Russia should be allowed to escape the cliches of its past

Of all Europe's nation states refashioned by the fall of the Berlin Wall, it is Russia which lends itself most easily to parody. The cliches mount up as foreigners struggle to understand a country which is almost, but not quite, "European". It is therefore "cowboy capitalists" who have stripped the assets of the nationalised industries in a wave of ill-thought-out privatisation. Chechnya can be used to illustrate the still-ravenous paw of the "Russian bear" bent on oppressing subjugated nationalities, while Vladimir Putin is portrayed as the latest example of a recurrent figure: the "Russian autocrat". In the early 21st century, the heir to the tsars and the old style politburo is surrounded by "oligarchs" rather than priests bearing icons or commissars carrying guns. But although the influence of the rich has replaced that of Orthodox priests and Marxist Leninist commissars, the secrecy of power and the seclusion of the powerful seems continuous in Russia.

Alexander Litvinenko's murder, unsurprisingly, has been the cue for further recycling in Britain of conventional wisdom about Russia - a country doomed to imprisonment by its past because of a persistent failure to embrace the liberal values of western democracies. This shadowy figure emerged out of a world in which the line between public authority and private vendetta, between law and paranoia, seems blurred by our standards. And his own fantasies about plots and subversions, written up by him in a series of books, are the very stuff of paranoid delusion. A minor figure in his own trade of intelligence and security, murder has elevated him so that he is yet another sacrificial victim to Russia's persistent lawlessness.

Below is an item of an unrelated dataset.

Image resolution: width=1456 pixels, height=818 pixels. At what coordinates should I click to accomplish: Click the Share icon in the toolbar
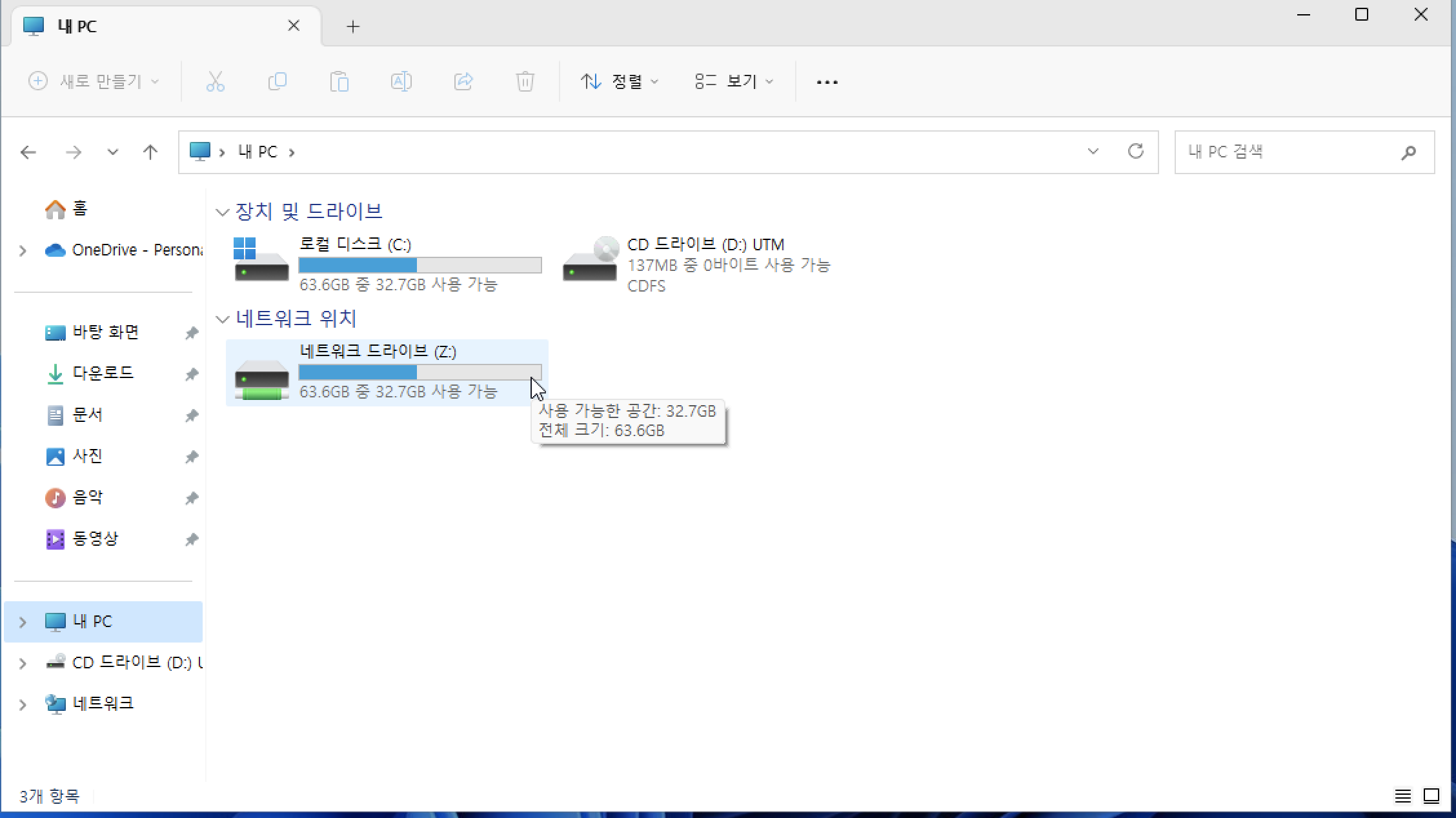click(463, 82)
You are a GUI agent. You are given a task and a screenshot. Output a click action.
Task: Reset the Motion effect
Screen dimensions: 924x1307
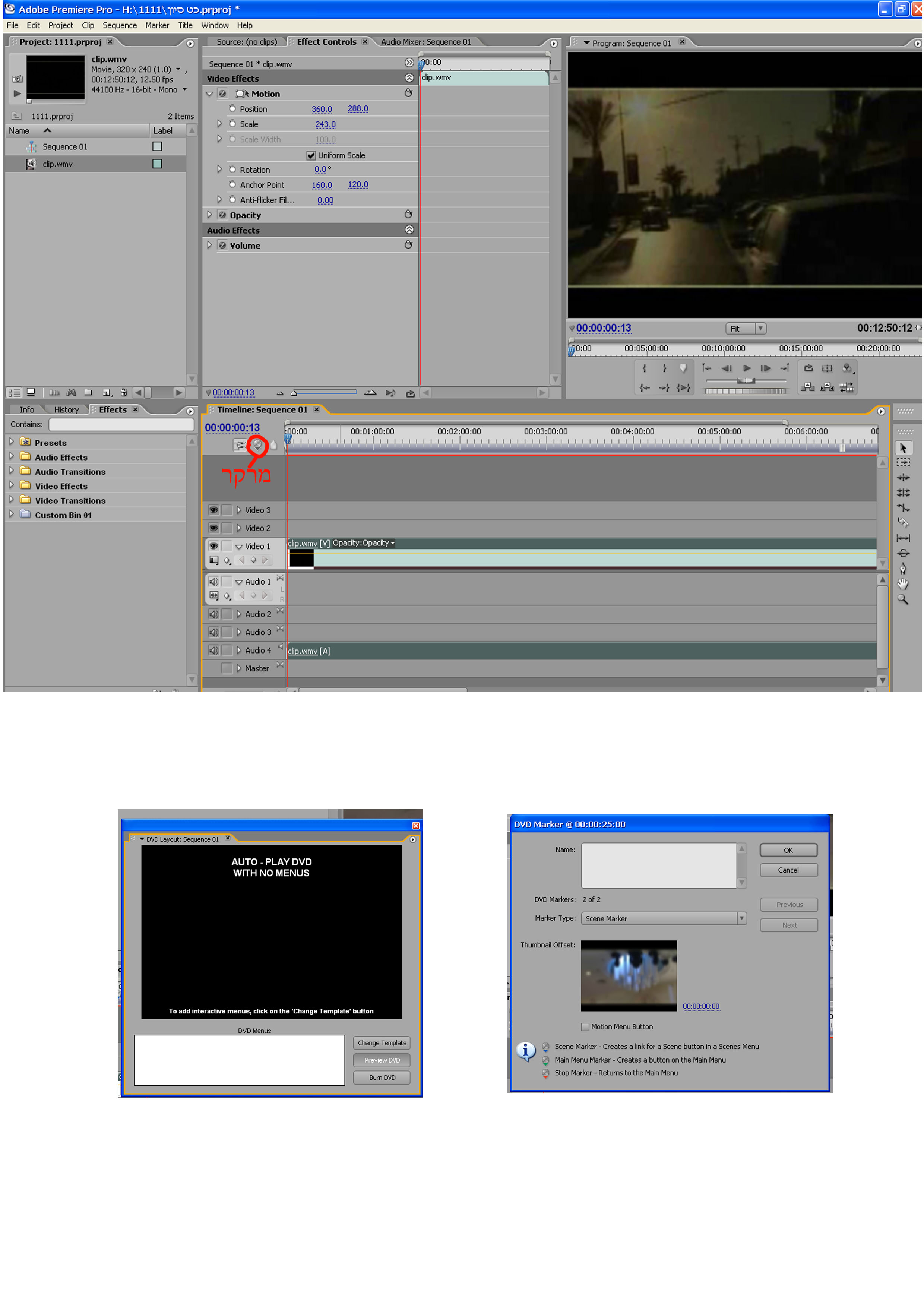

Russia was Britain's ally in two world wars. The family of the last tsar was dynastically linked to the British royal family. Peter the Great's policy of imposed westernisation, which turned Russia into a great European power, owed much to what he had learned about English technology during his visit to London. Even before that there was a long tradition of Anglican scholars and priests establishing links with the Orthodox, since both churches were meant to be Catholic but not Roman. But despite these historic links, Russia has been persistently seen as an alien, hostile power to British interests. The revolutions of 1917 leading to the installation of a communist regime in Moscow, and the cold war rhetoric about a new empire bent on global domination, are of course the major reasons for this divergence. But as far as British policy was concerned this was just the latest chapter in an older story. Pan-Slavism was one of the great 19th-century ideologies, and the idea that the Russian tsar was the protector of all the Orthodox faithful was seen as an imperialist claim. It destabilised the idea of neatly parcelled out nation states and held out the prospect of an imperial Russia encroaching on to eastern Europe.

Pan-Slavist fervour was a mass enthusiasm, broad in its aims and unpredictable in its effects. These were qualities that it shared with its successor as an ideological unifier - the more secular religion of Marx and Lenin. Both these phases in Russian ideology disturbed Britain's imperial progress. Russia was therefore vilified as a land of "icons and cockroaches", of prejudice and obscurantism before the revolution, and as a destabiliser of world order after it. What was continuous was Britain's determination to preserve its own empire, and resolute opposition to any Russian expansion of influence.

Portraying Russian government as inevitably corrupt and inefficient is a traditional British game. It's also a highly selective one. If 90s capitalism in Russia was a rough affair, it was no different from American capitalism in the late 19th century and Britain's in the 18th. Clive of India and his army of mercenaries, Henry Ford's battles against unionisation, and the business activities of Russian oligarchs share a similar pattern of energy and amorality. When it comes to accusations of corruption, the typically high British moral tone seems particularly silly. Societies breed the kind of corruption which reflects their own values. Buying an oil company because you are a friend of the government, bribing the politburo so you can remain a member of the nomenklatura, writing a cheque to become a member of the Lords: morally speaking, these are just different versions of corruption adapted to different societies.

Russia's history as a frontier state, along with the disorder that comes with that condition, is a long one. But this has more to do with geography than with some national mental debility. Britain's domestic order reflects the tightness of her borders and the US lost some of its wild west qualities once the frontiersmen got to the Pacific. Both Tsarist and Soviet Russia expanded more than they could handle, although both periods contain striking examples of industrial growth and organisational power despite the conventional scorn poured on "Five Year Plans". The Russia of today, a more moderate sized country, has returned to the limited boundaries that make authority easier to enforce. And in this respect it is in much the same position as 18th-century Britain was at the start of her imperial march, restoring order domestically and ready for greatness.